The power law behavior is however sometimes limited (especially for small values of −ξ/a ratios as will be explained latter), and Df is not easily accessible. In this case, it has been shown that SAXS data can be fitted with the relation (1) [48,49], as proposed by Texeira et al. and Chen et al. [43,44] when considering an assembly of spherical particles aggregated to form clusters having disordered fractal geometry:

I(q)(1) = Aρ²ξ²[Γ(Df + 1) sin (Df − 1) arctan (qξ)]/[(1 + q²ξ²) ^(Df−1)/2) (Df − 1)qξ]

(1)

where A is a constant depending on the square of the average scattering length and Γ represents the gamma function. This equation (1) has been obtained by considering that the finite size of the fractal aggregates, which may induce correlations, may be represented by a scaling function assumed to be an exponential (exp(−r/ξ)), where r is the measured dimension.

Fitting the experimental curve with Equation (1) provides an estimate of the fractal dimension Df and of the average correlation length ξ Fitting data from Guinier to fractal regimes. The primary particle size a is deduced from the crossover between fractal and Porod’s regimes.

2.2. Aerogels: Fractal Structure Materials?

One may be surprised by such a provocative title.

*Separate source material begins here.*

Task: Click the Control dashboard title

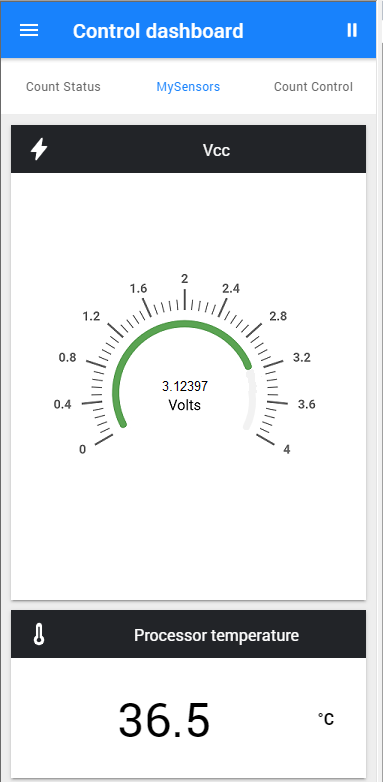Action: 158,31
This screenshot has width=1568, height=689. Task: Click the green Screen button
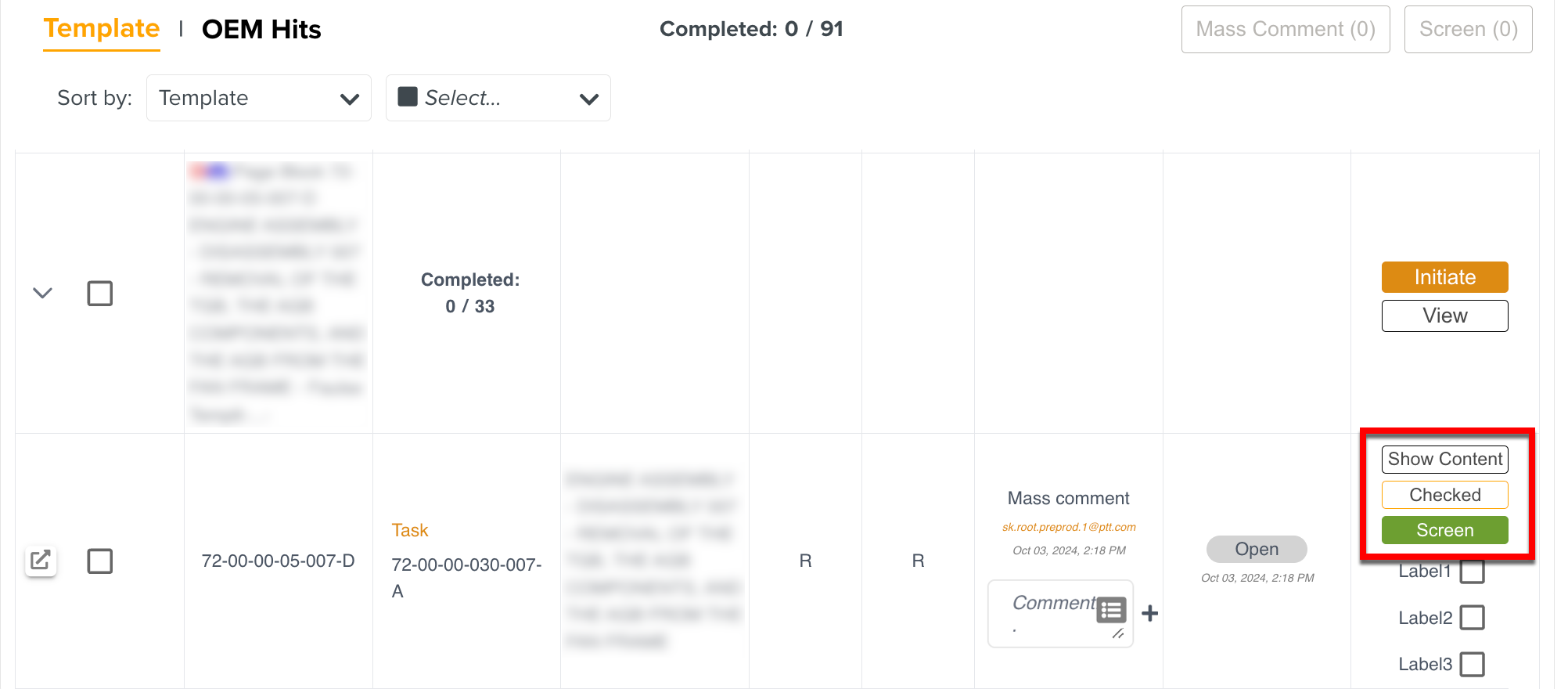pyautogui.click(x=1444, y=530)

However, in the literature [32,33,34,35,36,37,38,39,40,41], different conclusions have been drawn about the fractal nature of silica aerogels. Some authors argue that these materials are not fractal or that a fractal structure would be limited to a small-scale area. These inconsistences could be explained by considering the different synthesis conditions, such as pH, temperature, and gel aging duration before supercritical drying. Another explanation may be that the observed fractal domain is too small, typically less than an order of magnitude in length. Under these conditions, a correct determination of Df is difficult and one can question the meaning of a fractal structure over such a small length scale [44].

In order to clarify this issue, it is necessary to check experimentally various silica aerogels in order to define the conditions under which a fractal structure can be observe in these materials [32].

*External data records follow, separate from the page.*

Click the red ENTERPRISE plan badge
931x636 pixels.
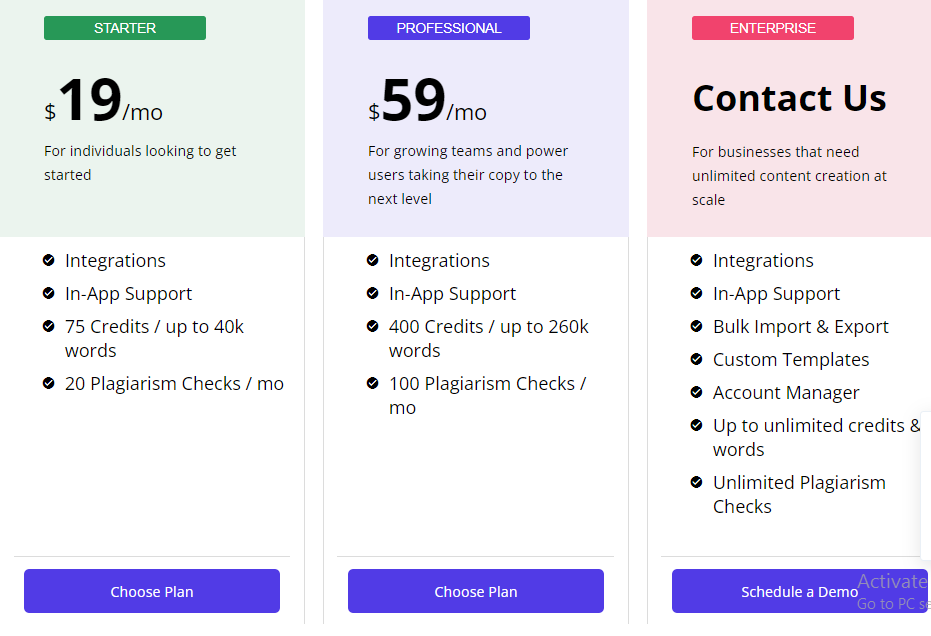tap(773, 28)
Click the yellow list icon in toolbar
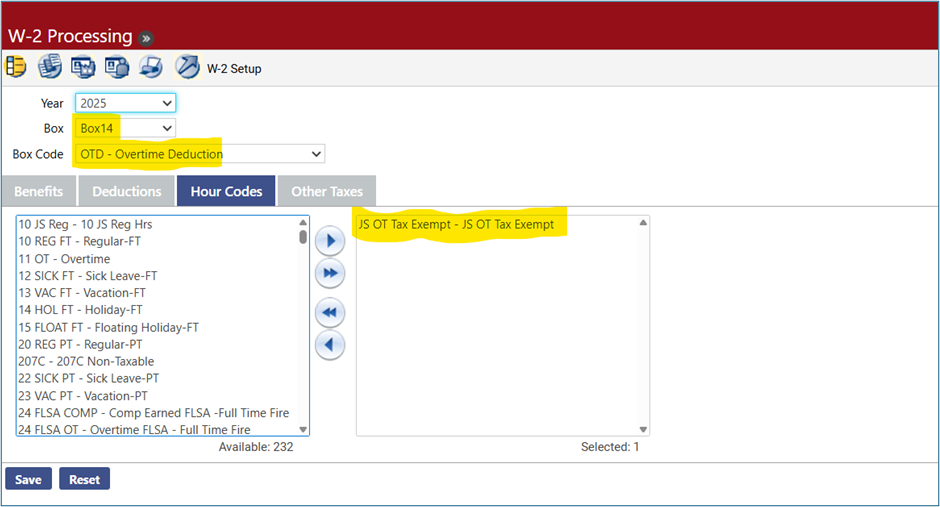 coord(16,67)
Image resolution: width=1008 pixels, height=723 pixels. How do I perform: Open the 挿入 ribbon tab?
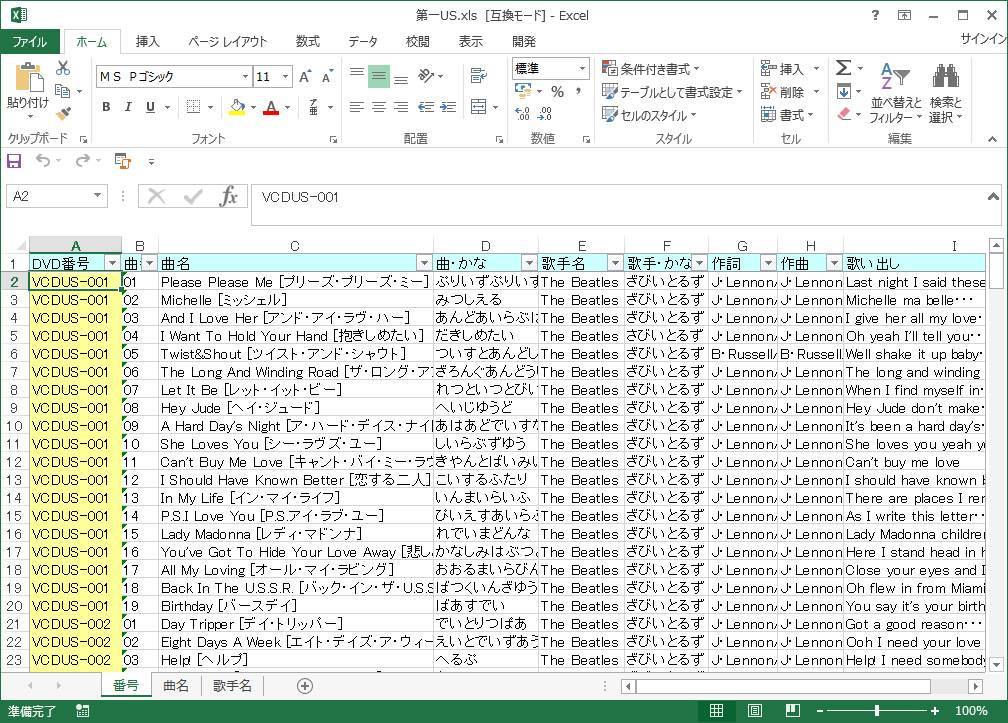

The mass M of a fractal object of size L is given as:

M α L^Df

(2)

Thus, its density is:

ρ(L) α L^Df−3

(3)

Real materials have usually a fractal structure over a limited range of lengths (see Figure 2). The lowest limit is given by the size (a) of the primary particles constituting the material. At lengths smaller than (a) the structure is not fractal and the density ρ(a) does not depend on the analysed length scale. It is a constant, equal to the skeletal density.

At the other extreme, the fractal structure of the material is limited to a length ξ above which the material structure can be considered as homogeneous. Therefore, at this scale, the density approaches the bulk density ρ (

Table 1. Aerogel bulk density versus the TMOS content for the base, neutral and acidic catalysis.

TMOS (vol. %)	Bulk Density (g·cm−3) B Set	Bulk Density (g·cm−3) N Set	Bulk Density (g·cm−3) A Set
46	0.22 ± 0.01	0.31 ± 0.01	0.42 ± 0.01
33	0.17 ± 0.01	0.22 ± 0.01	0.36 ± 0.01
25	0.12 ± 0.01	0.16 ± 0.01	0.3 ± 0.01
18	0.09 ± 0.01	0.12 ± 0.01	0.21 ± 0.01
10	0.05 ± 0.01	0.06 ± 0.01	0.11 ± 0.01
5	0.03 ± 0.01
2	0.02 ±0.01

).

By applying the scaling law (3) to ξ and a, one obtains:

ρ(ξ) = ρ(a) × [ξ/a]^Df−3

(4)

reflecting the change in the apparent density of the fractal aggregate of length ξ with ξ/a and Df (Figure 2).

In order to make it so that the analysis of the scattering results has a physical meaning in terms of fractal structure, it is necessary for the ξ/a ratio to be large enough. We postulated that a good criterion to determine the value of Df with sufficient accuracy is that at least a decade should separate ξ and (a) [32]. If the ratio ξ/a is at least equal to 10, then applying Equation (4) indicates that ρ(ξ) will be low.

With a fractal ratio equal to 10, a skeletal density in the range 1.8–2 g·cm⁻³ as measured by He pycnometry [52] and a fractal dimension close to 2.2–2.4 for neutral and acidic aerogels and close to 1.8 for basis aerogels [33], we can estimate the value of the aerogels bulk density using Equation (3).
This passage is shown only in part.